→ Given data

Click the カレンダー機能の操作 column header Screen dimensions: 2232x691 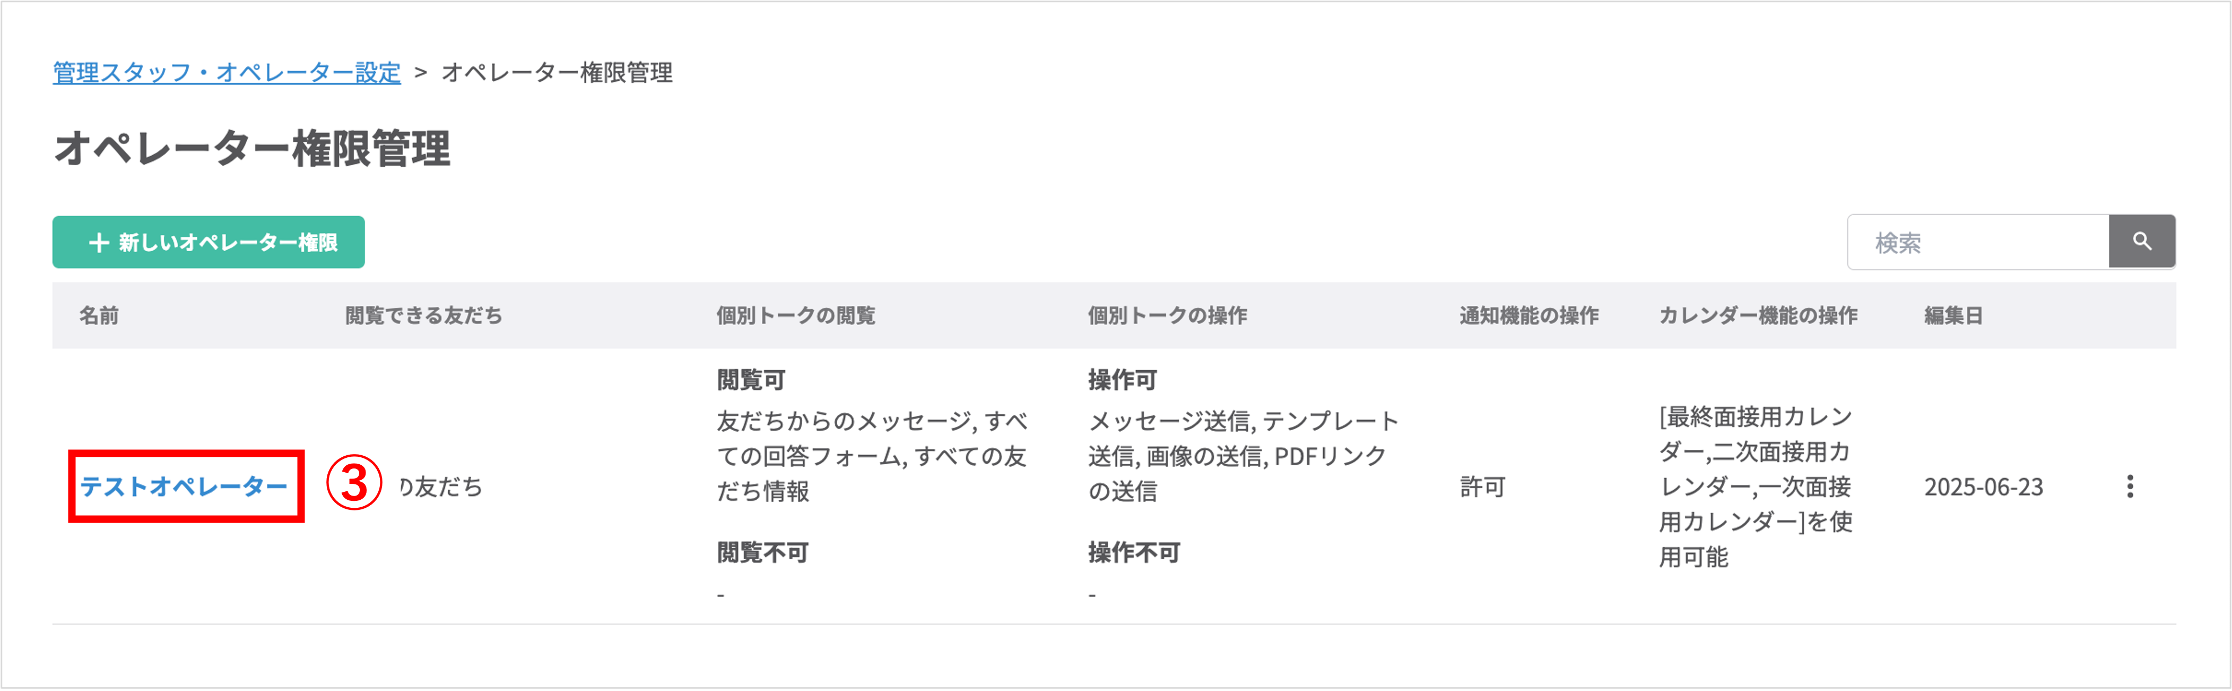[1758, 316]
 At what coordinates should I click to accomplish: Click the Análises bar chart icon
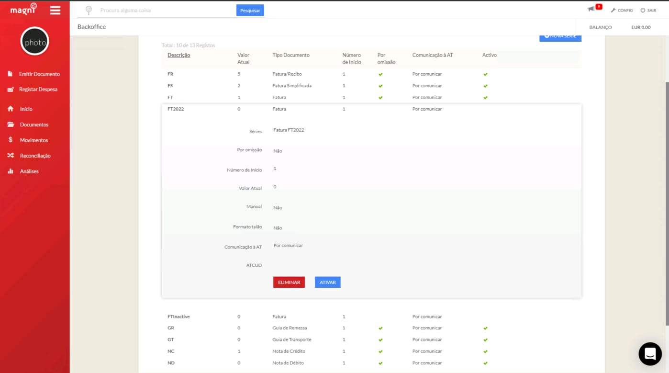(x=11, y=171)
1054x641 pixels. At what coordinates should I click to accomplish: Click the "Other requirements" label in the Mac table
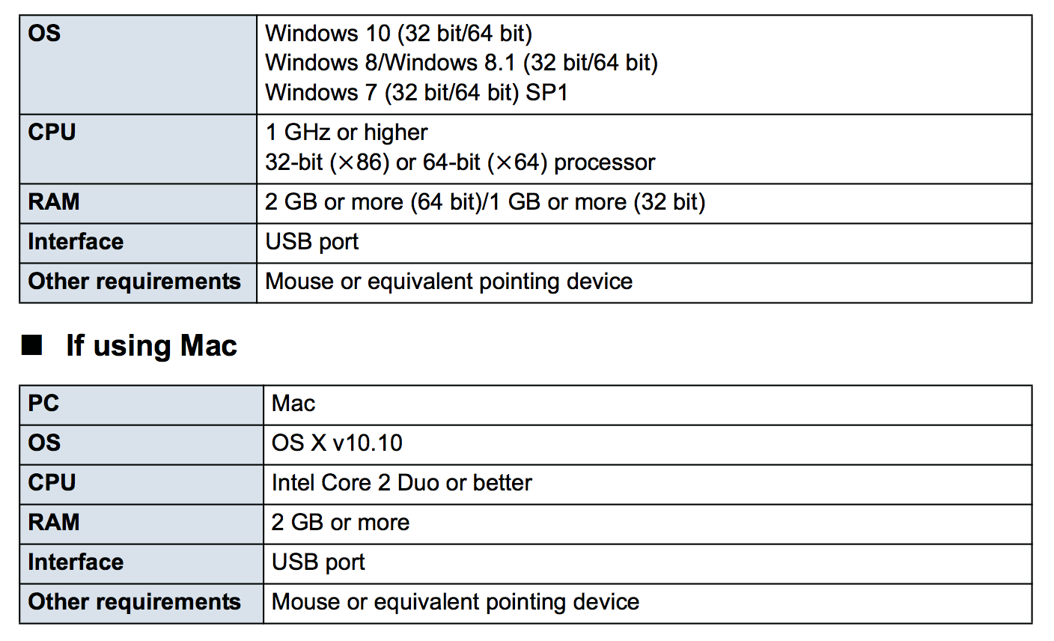[x=134, y=602]
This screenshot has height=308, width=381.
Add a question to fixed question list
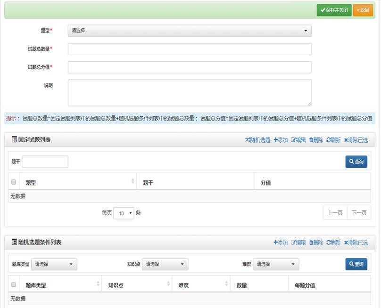[x=281, y=140]
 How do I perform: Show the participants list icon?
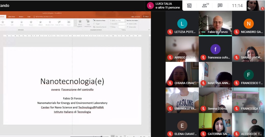click(x=205, y=6)
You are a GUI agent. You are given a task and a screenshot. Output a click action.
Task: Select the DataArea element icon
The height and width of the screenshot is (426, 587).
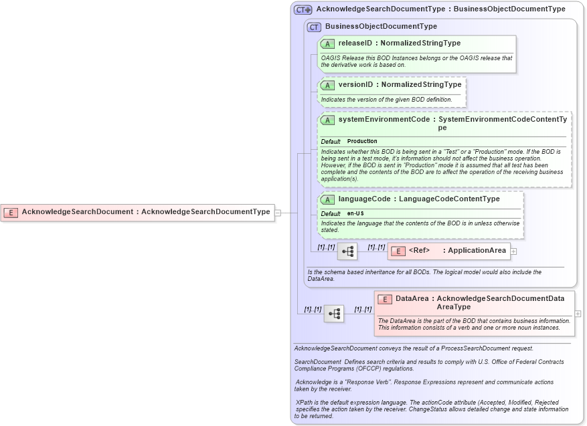[x=384, y=298]
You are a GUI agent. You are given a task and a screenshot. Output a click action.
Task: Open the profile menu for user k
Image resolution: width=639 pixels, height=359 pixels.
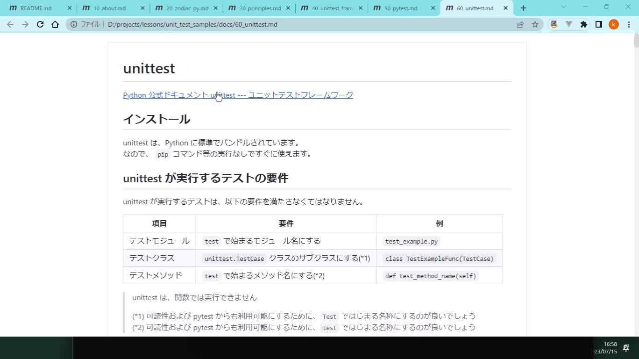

→ Directions
Everything from the line containing "Task: Select the DataArea element icon" through the last line of the listing above must be output exactly, except the pictures.

→ Answer for this exercise
Task: Select the DataArea element icon
The height and width of the screenshot is (426, 587).
[x=384, y=298]
You are a GUI agent. You are given a task and a screenshot. Output a click action.
Task: Open the profile menu for user k
Image resolution: width=639 pixels, height=359 pixels.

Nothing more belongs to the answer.